◆ Task instructions
Could you copy out the rows below, substituting "Purchase" for "Buy Now" and keeping everything else unchanged? Leave the pictures out of your answer.

◆ Page and screen pointing data
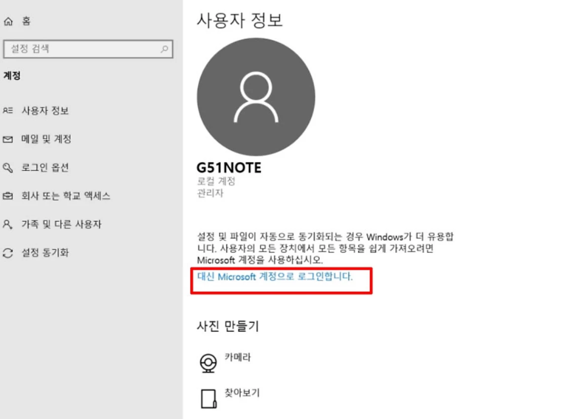Viewport: 578px width, 419px height.
Task: Select 로그인 옵션 in the sidebar
Action: (x=45, y=168)
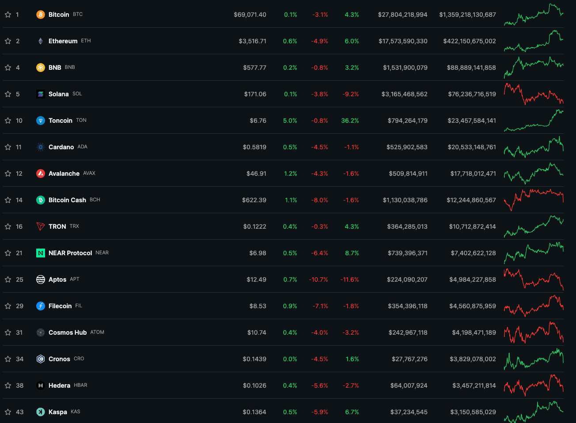Click the Solana logo icon
Image resolution: width=576 pixels, height=423 pixels.
pos(41,94)
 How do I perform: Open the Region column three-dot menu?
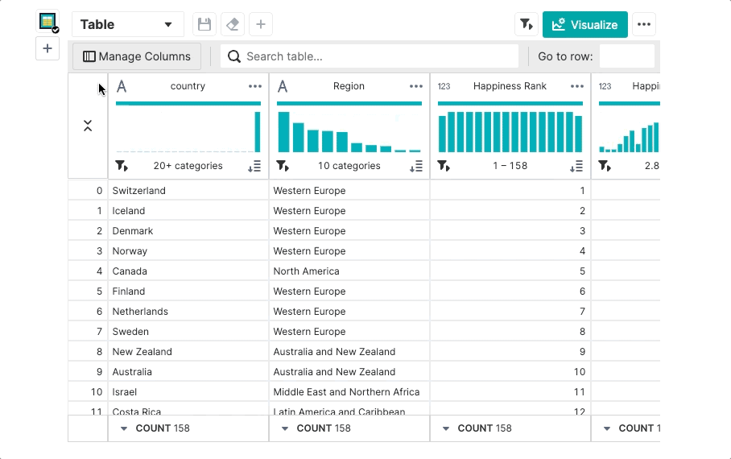coord(416,86)
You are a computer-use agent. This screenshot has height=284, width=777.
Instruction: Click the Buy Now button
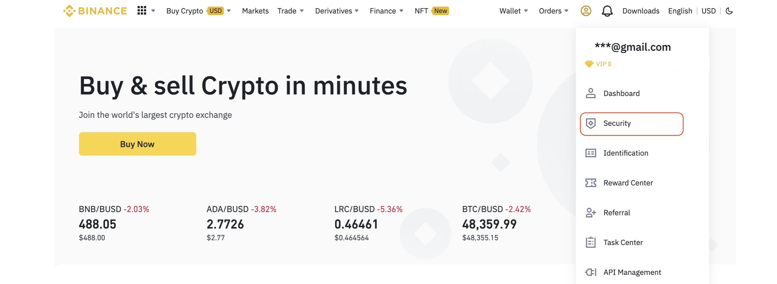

◆ Exercise answer
Viewport: 578px width, 419px height.
Task: Select 로그인 옵션 in the sidebar
Action: (x=45, y=168)
Click the Solana logo icon
Image resolution: width=576 pixels, height=423 pixels.
pos(41,94)
 How do I perform: Open the Region column three-dot menu?
coord(416,86)
You are a computer-use agent. This screenshot has height=284, width=777.
Instruction: Click the Purchase button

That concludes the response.